IMIS (Hg.) "Zur Person Prof. Dr. Jochen Oltmer", abgerufen 12.05.2022 08:43Uhr

So bekamen die Profile "Verantwortung&Identität" und "KulturGeschichte(n)" des aktuellen zwölften Jahrgangs einen Vortrag des Osnabrücker Historikers und Migrationsexperten Prof. Dr. Jochen Oltmer zu hören. Oltmer sprach nicht über den im kommenden Abitur vorgesehenen inhaltichen Aspekt "Völkerwanderung". Viel mehr brachte er anschaulich, prägnant und im besten Sinne auf Augenhöhe (und eben nicht ex Kathedra) den Schüler*innen nahe, welchen Bedingungen Migration folgt, welche sozioökonomischen Gruppen migrieren und aus welchen Altersgruppen Migrationsprozesse zu erwarten sind.

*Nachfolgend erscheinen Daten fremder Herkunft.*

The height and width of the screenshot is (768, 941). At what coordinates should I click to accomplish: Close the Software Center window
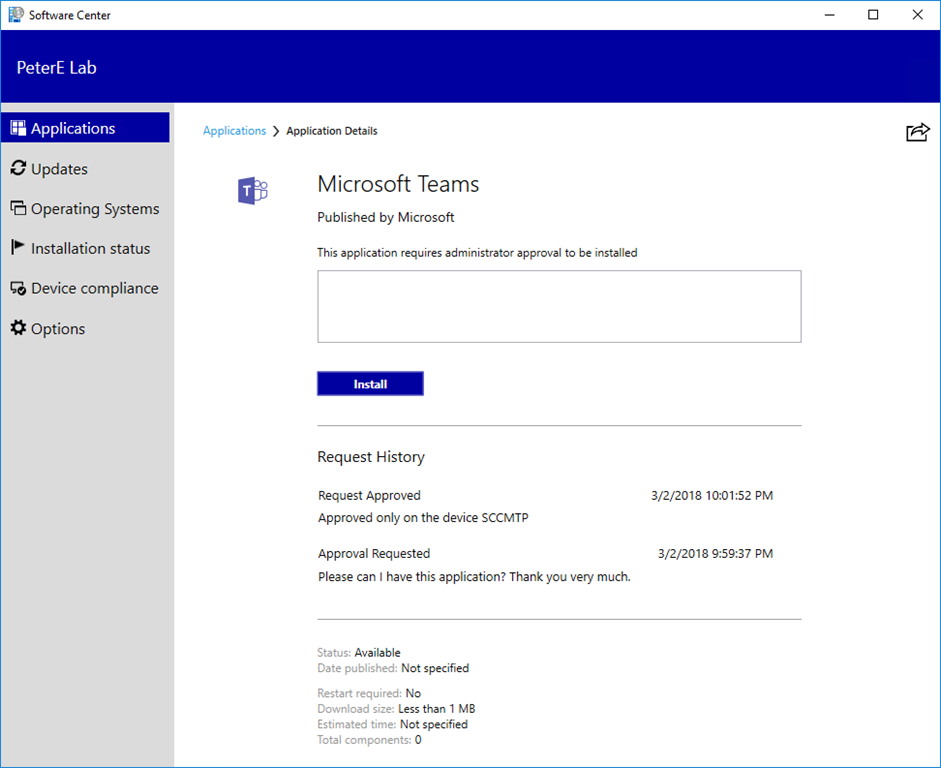[x=918, y=15]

Den Schüler*innen hat es gefallen, neben den beiden genannten Profilen kamen auch einige Schüler*innen aus Jahrgang 11, um den Vortrag anzuhören. "Ich wollte gern mal hören, wie ein Professor  - also echter Experte - ein so historisch relevantes Thema mit so aktuellem Bezug darstellt." kommentierte Mark Greiwe (Schüler Jg. 11) nach dem Vortrag. Die Schüler*innen aus Jahrgang 12 waren in Teilen noch einen Schritt weiter und haben sich - offenbar bereits studierfähig - Notizen zu dem Vortrag gemacht, um diese in der Abiturvorbereitung zu nutzen.

Natürlich kann Schule keine Vortragshonorare für solche Veranstaltungen zahlen - um so mehr freuen wir uns über die Bereitschaft vieler Lehrender, dies dennoch zu tun. Herr Oltmer erhielt nach Ende des Vortrages und nach ein paar Rückfragen und Anmerkungen der Schüler*innen als kleines Dankeschön eine Flasche Rotwein mit europäischem Migrationshintergrund sowie (passend zur Klientel der IGS) eine höchst hetergogene Pralinenmischung, hergestellt in nächster Nähe - also völlig ohne Migrationshintergrund.